--- Records excerpted from a collection ---
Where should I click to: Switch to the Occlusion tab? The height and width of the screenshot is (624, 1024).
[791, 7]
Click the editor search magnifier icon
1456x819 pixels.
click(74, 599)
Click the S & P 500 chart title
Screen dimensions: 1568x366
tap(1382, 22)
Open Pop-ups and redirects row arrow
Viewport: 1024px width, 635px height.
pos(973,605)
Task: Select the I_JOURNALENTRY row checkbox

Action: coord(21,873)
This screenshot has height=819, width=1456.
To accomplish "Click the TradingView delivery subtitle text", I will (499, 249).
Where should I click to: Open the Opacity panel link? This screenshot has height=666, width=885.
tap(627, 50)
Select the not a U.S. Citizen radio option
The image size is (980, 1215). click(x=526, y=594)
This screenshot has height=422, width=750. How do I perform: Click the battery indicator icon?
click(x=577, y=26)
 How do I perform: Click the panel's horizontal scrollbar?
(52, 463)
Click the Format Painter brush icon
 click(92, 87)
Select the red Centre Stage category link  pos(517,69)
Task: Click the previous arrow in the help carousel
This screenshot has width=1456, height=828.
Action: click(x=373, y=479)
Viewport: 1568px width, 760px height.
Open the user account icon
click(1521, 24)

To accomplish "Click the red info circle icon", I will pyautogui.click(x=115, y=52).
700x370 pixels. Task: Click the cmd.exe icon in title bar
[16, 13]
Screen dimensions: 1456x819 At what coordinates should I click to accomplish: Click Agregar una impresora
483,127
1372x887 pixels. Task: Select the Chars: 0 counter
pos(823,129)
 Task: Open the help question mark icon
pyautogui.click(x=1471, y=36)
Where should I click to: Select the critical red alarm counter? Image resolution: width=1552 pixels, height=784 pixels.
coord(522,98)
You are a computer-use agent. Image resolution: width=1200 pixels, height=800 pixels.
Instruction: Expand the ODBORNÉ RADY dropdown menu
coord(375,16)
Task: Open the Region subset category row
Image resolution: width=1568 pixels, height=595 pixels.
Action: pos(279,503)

--- Directive ---
Count the lines of the listing above that contain the string "panel", and give only the number.

--- Solution to the exercise ---
2